“Mayor of 57th Street” Jimmy Neary closed up his restaurant early on October 1st, went home, and died peacefully in his sleep. He was 91.
Jimmy was born in Tubbercurry, County Sligo and came to New York at age 24. His first job was as a porter at the New York Athletic Club, where he would become the only former employee to be elected a member. He also took a second job as a bartender at the old P.J. Moriarty’s on Third Avenue, saved his money, and in due course opened his own restaurant near Sutton Place.
Thanks to my oldest brother, though underaged, I was fortunate to be at Neary’s on Opening Night on St. Patrick’s Day in 1967 and received a warm welcome then and every time I dropped by, including Michelle’s and my visit just a week before he died.

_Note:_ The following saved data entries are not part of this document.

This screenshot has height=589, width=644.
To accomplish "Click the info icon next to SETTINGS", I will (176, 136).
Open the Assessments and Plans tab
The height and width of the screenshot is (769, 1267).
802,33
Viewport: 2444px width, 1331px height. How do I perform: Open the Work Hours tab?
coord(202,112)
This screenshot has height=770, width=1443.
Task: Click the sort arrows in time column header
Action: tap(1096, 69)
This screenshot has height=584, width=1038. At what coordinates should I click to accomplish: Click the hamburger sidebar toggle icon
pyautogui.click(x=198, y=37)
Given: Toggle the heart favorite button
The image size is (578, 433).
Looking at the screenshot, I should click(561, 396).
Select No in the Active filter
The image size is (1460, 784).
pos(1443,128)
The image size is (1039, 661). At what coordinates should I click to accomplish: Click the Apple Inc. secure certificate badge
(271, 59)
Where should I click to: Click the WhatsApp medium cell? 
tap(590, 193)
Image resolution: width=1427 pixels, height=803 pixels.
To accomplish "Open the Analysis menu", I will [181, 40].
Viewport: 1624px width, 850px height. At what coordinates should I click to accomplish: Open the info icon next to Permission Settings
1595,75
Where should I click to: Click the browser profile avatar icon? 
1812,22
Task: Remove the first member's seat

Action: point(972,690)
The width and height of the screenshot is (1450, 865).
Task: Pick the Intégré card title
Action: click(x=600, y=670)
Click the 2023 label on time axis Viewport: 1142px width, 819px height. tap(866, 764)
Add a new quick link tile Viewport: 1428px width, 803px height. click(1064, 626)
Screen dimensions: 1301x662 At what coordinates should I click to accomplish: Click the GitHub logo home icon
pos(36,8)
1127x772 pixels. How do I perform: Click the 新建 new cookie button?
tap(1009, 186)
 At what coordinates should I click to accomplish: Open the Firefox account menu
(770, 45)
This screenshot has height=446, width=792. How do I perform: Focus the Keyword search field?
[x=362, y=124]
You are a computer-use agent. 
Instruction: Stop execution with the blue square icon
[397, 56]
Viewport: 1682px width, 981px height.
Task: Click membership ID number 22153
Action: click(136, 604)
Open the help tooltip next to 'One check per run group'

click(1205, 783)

Jimmy’s routine never changed. He rose early seven days a week, attended Mass, went to work and welcomed everyone who came through his doors with a radiant smile. “I love this life,” he often said, and he was loved in return. The crowd outside his wake at Campbell’s spilled out onto Madison Avenue, the NYPD closed Fifth Avenue for his funeral, and the Cathedral was packed with family, friends, customers, and staff, including Kathy Lee Gifford, Commissioner Ray Kelly, and “Mayor Mike” Bloomberg. Referring to his dozen or so co-Celebrants on the altar, Cardinal Dolan remarked, “I haven’t seen this many priests in one place since the last time I ate dinner at Neary’s.”
In his eulogy Mayor Bloomberg said, “There’s an old Gaelic word for the kind of man Jimmy was—mensch.”
Before departing St. Patrick’s after the Mass, the congregation sang, “God Bless America,” and after the burial there was a grand cèilidh at the Pierre Hotel. The restaurant will go on under the loving care of Jimmy’s beautiful daughter Una, and Neary’s will remain a home away from home for everyone who comes through its welcoming doors.